Problem: Rewrite part of the material below as a numbered list with no blank lines, beginning at the line that has "is (419, 850)." and stopping after the line that has "menu-file: File is". Leave the bracketed picture marks out of your list.

Dataset entries:
---*---

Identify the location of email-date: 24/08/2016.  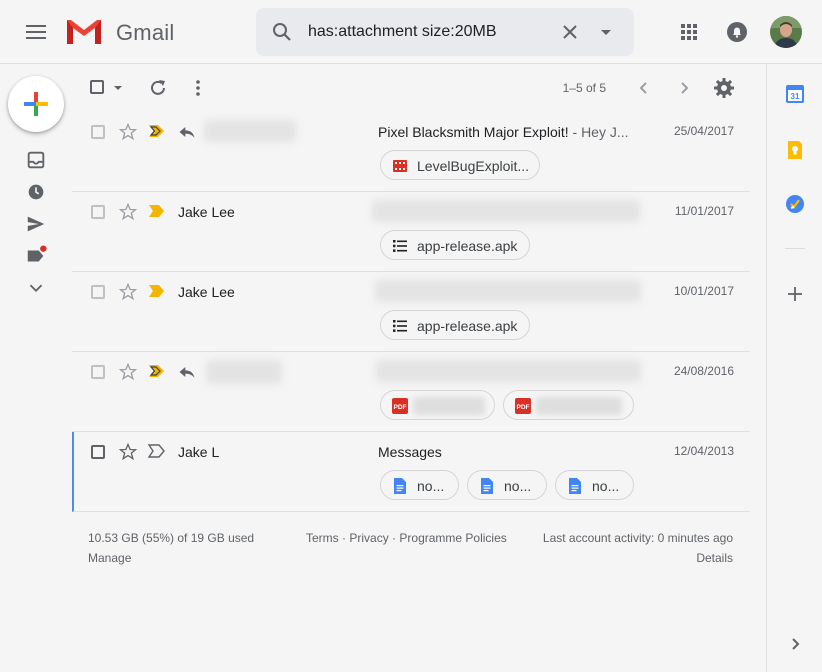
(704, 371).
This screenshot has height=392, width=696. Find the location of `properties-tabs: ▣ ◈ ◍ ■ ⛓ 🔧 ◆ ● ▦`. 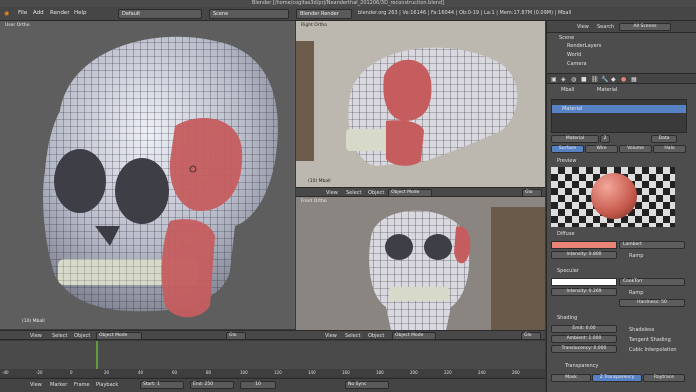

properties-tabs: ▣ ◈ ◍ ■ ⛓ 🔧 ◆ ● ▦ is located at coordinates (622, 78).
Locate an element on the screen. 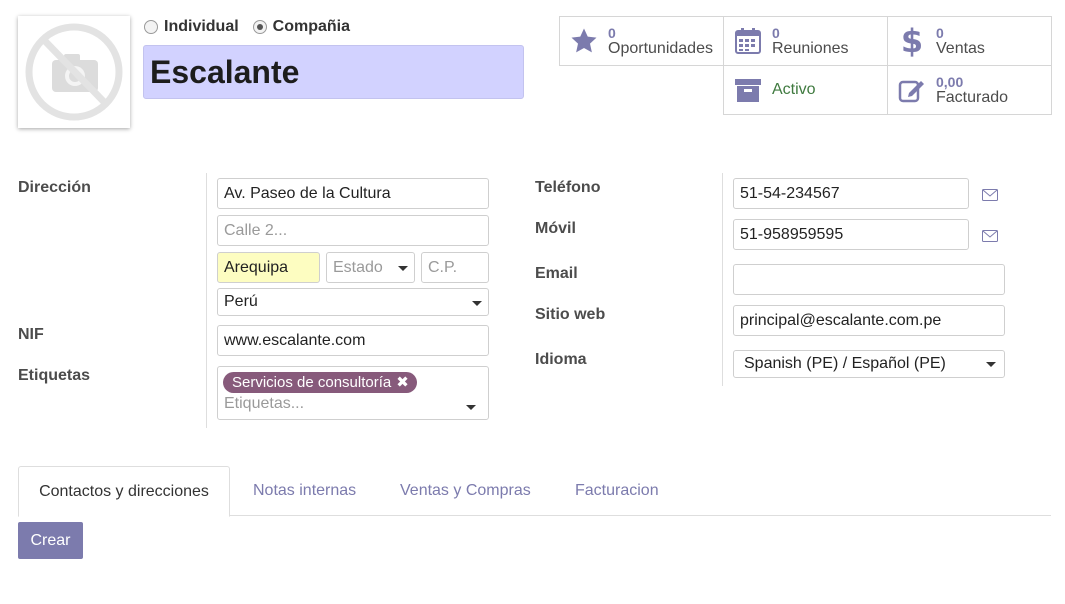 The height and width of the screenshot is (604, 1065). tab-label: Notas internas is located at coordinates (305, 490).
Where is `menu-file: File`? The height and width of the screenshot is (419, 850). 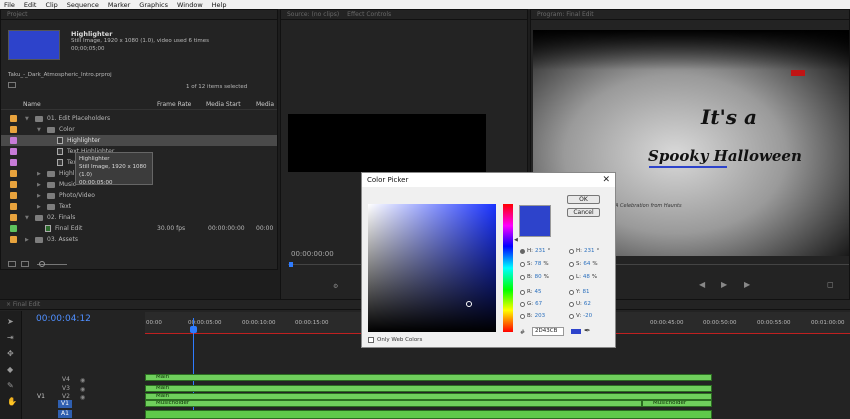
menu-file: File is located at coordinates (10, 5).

---*---

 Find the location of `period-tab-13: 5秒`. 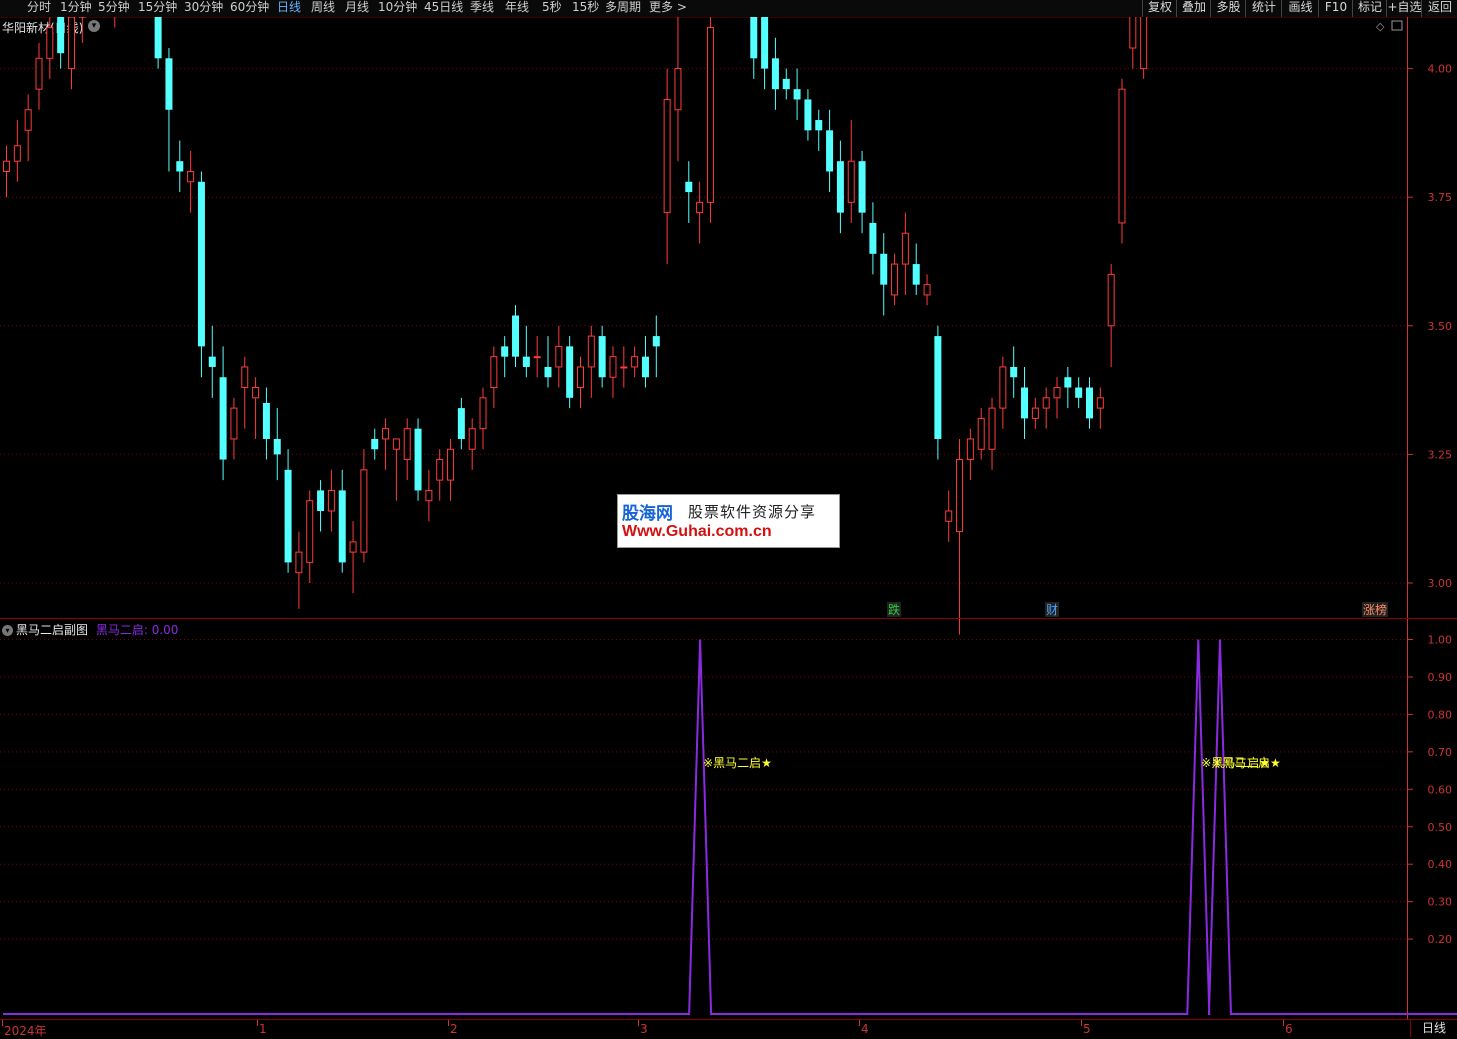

---*---

Finished exercise:
1. Where is `menu-file: File`? The height and width of the screenshot is (419, 850). 
2. menu-file: File is located at coordinates (10, 5).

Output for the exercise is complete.